Le cas de Sophie de Grouchy n’est pas isolé et les lettres du temps nous renseignent sur cet « état d’âme » voltairien qui fut celui de beaucoup de femmes dans la période même de la plus grande vogue des livres de Rousseau. Une des correspondantes de Bernardin de Saint-Pierre, Mlle Girault, lui écrit en 1769 cette lettre curieuse, tout imprégnée de la philosophie la plus audacieuse du siècle et qui atteste le succès de la campagne entreprise contre les idées de Providence, de libre arbitre, de sanction morale : « Je voudrais bien qu’il me soit possible d’admettre cette Providence que vous supposez actuellement parce que vous en avez besoin. Mais je crains bien que le malheur vous rende faible. Consultez vos sens, les seuls auteurs et à la fois juges de vos idées. Quel témoignage vous rendent-ils de la divinité ? Quel de l’existence de votre âme ? En quel lieu fixerez-vous la demeure de l’une ou de l’autre?
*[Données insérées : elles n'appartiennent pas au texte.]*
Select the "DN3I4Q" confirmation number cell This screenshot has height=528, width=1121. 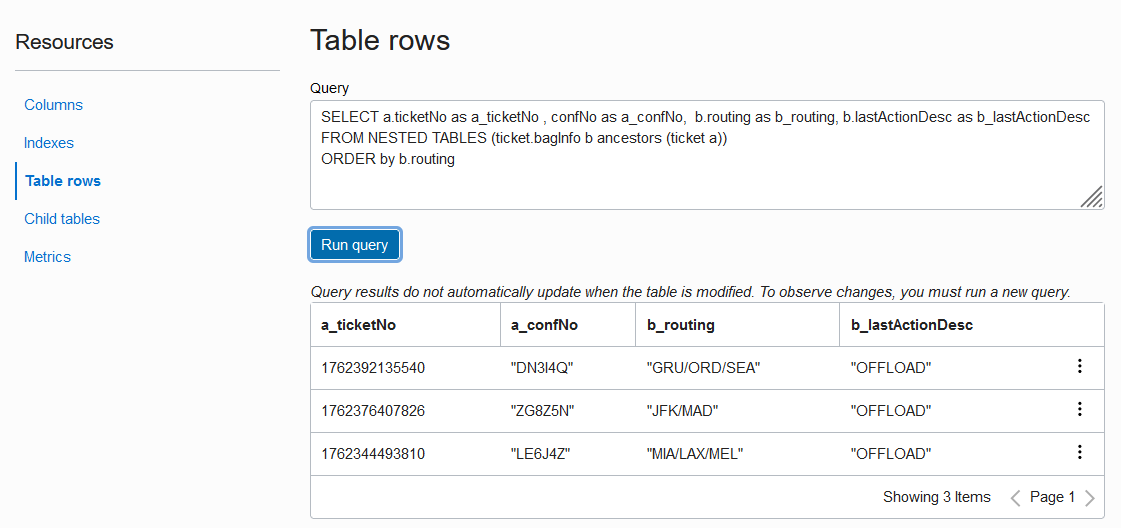pos(542,368)
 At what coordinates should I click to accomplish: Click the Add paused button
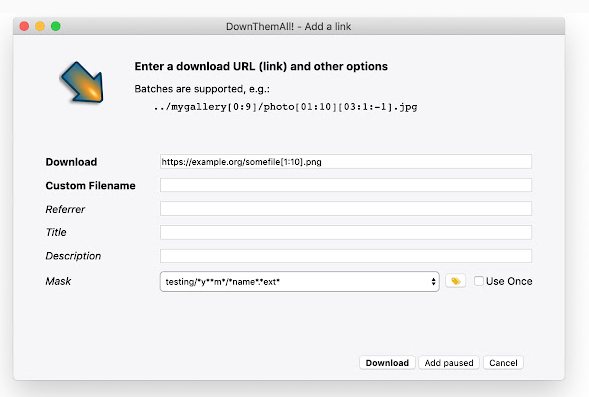449,363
Ah ! mon ami, s’il y avait un Dieu, nous ne pourrions qu’admirer sa grandeur, mais sans l’aimer, ni le craindre, ni lui plaire, ni l’offenser, enchaînés par les lois éternelles et universelles qui gouvernent l’univers Soumis malgré vous aux impressions des objets et aux modifications produites par toutes les situations et les circonstances de la vie, vous ne pouvez produire un geste, un son, avoir une idée qui ne soient une suite nécessaire de cet enchaînement et de ces rapports. Quelle peine ou quel prix pouvez-vous attendre pour des actions dont la plus indifférente n’aura pas dépendu de vous[1]? » Il n’y a d’ailleurs, chez cette ennemie de la Providence, ni révolte, ni angoisse; c’est au contraire la sérénité et la gaieté; c’est l’athéisme paisible. De Paris la mode s’est enfoncée dans les provinces. Lorsque l’avocat Linguet est envoyé en exil à Nogent-le-Rotrou, la tendre Mme Buttet lui envoie des lettres où

  1. Cité par Fernand Maury : Étude sur la vie et les œuvres de Bernardin de Saint-Pierre, 1 vol. in-8o (Hachette).